En ce qui concerne la participation, elle est d’un peu moins de 70 % hors laboratoire pour les élections nationales les plus importantes (IDEA, 2005). Toutefois, pour des élections de moindre importance (locales ou complémentaires), le taux de participation est inférieur. Par exemple, Robert L. Morlan (1984 : tab. 1) conclut que la participation est inférieure de 17 points lors d’élections locales en Europe et aux États-Unis. Cela établit un taux de participation plus près de 53 % pour les scrutins de moindre envergure. Le taux de participation que nous avons obtenu dans nos élections est du même ordre de grandeur (55 %), ce qui est surprenant puisque, théoriquement, les incitatifs rationnels à s’abstenir sont plus forts en laboratoire.

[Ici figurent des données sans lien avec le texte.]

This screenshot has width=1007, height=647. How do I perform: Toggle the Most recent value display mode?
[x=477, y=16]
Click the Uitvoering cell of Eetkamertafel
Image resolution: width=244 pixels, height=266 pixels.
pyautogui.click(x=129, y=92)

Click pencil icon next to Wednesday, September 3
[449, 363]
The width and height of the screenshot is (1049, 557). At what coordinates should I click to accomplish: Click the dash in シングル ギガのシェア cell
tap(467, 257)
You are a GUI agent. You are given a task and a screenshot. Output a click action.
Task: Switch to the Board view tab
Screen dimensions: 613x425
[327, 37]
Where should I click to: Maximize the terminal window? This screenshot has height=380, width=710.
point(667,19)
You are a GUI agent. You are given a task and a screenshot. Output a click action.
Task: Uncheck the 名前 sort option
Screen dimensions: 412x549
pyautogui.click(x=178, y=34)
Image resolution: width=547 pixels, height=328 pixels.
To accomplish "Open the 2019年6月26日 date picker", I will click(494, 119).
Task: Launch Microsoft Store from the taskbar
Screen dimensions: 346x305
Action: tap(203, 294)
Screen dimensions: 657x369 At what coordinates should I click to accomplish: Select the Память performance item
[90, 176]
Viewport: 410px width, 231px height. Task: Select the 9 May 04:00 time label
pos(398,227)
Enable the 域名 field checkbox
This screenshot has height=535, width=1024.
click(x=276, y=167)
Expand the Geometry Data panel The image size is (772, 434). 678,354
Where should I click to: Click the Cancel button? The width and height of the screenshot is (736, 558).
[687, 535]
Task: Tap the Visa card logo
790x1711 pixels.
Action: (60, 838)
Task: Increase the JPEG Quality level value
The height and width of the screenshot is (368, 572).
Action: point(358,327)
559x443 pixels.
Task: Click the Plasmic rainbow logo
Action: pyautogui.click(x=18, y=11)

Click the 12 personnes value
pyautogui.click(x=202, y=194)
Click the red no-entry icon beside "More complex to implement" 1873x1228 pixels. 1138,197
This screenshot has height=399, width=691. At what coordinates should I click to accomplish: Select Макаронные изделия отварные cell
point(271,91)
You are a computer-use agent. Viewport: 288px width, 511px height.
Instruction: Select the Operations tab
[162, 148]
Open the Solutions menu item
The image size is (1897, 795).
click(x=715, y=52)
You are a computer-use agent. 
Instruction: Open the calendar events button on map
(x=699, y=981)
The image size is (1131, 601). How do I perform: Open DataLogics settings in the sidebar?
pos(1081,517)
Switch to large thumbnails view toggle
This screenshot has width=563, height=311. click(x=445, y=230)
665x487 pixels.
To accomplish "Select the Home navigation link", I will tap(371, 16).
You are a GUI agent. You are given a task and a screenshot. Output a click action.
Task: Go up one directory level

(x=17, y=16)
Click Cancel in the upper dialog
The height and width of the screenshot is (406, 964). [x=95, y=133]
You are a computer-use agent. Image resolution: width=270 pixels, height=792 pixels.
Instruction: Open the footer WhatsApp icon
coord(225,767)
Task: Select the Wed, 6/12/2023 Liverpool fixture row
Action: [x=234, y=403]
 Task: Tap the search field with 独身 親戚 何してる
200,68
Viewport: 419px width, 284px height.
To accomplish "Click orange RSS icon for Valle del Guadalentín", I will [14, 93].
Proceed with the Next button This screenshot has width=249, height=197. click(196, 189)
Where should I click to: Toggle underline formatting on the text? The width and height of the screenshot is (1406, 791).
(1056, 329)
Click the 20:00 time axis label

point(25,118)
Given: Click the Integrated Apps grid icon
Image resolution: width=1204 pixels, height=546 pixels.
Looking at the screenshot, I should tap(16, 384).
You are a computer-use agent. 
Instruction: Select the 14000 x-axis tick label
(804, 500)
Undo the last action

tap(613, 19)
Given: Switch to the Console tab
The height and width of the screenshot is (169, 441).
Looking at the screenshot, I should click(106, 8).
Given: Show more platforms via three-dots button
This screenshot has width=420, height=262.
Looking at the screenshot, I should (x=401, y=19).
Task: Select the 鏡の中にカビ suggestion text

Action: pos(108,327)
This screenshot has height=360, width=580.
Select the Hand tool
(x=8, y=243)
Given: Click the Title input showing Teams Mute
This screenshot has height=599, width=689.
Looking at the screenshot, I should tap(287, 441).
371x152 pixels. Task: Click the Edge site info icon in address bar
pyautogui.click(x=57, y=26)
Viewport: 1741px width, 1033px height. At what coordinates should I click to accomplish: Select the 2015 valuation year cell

Lors de la présente étude, seules des variables objectives ont été analysées. La prochaine étape sera de regarder les perceptions subjectives sur le plan individuel pour mieux comprendre quels mécanismes psychologiques sous-tendent ces décisions politiques. Le fait de fixer le nombre de partis, le nombre de sièges en jeu et de concentrer deux partis près du centre sont des facteurs pouvant expliquer l’absence de différence entre les systèmes. Nous pourrions pallier cette limite de notre design expérimental par une reproduction de l’expérience où ces paramètres seraient modifiés. Toutefois, le fait que les partis soient fixes fait disparaître le bruit que l’on retrouve généralement dans les études non expérimentales. Par exemple, l’absence de décisions des élites politiques dans nos expériences renforce l’idée que le plus grand nombre de partis sous la RP que sous le UT pourrait être un facteur important expliquant le taux de participation légèrement plus fort que l’on retrouve hors laboratoire (IDEA, 2009)[41]. Par ailleurs, puisqu’il existe de nombreuses versions de RP employées lors des élections démocratiques, les conclusions de notre étude ne peuvent prétendre s’appliquer uniformément à tous ces différents systèmes. En ce qui concerne des expériences futures, reprendre les élections expérimentales en employant de nouvelles versions de la RP avec plus de sièges en jeu, donc plus de proportionnalité (Cox 1997 : chap. 7), pourrait faire ressortir des différences importantes. Par ailleurs, notre protocole permet de comparer des systèmes électoraux dans un contexte politique fortement épuré. Certains facteurs pouvant influencer les comportements politiques pourraient être ajoutés à ce type d’expérience pour raffiner l’analyse.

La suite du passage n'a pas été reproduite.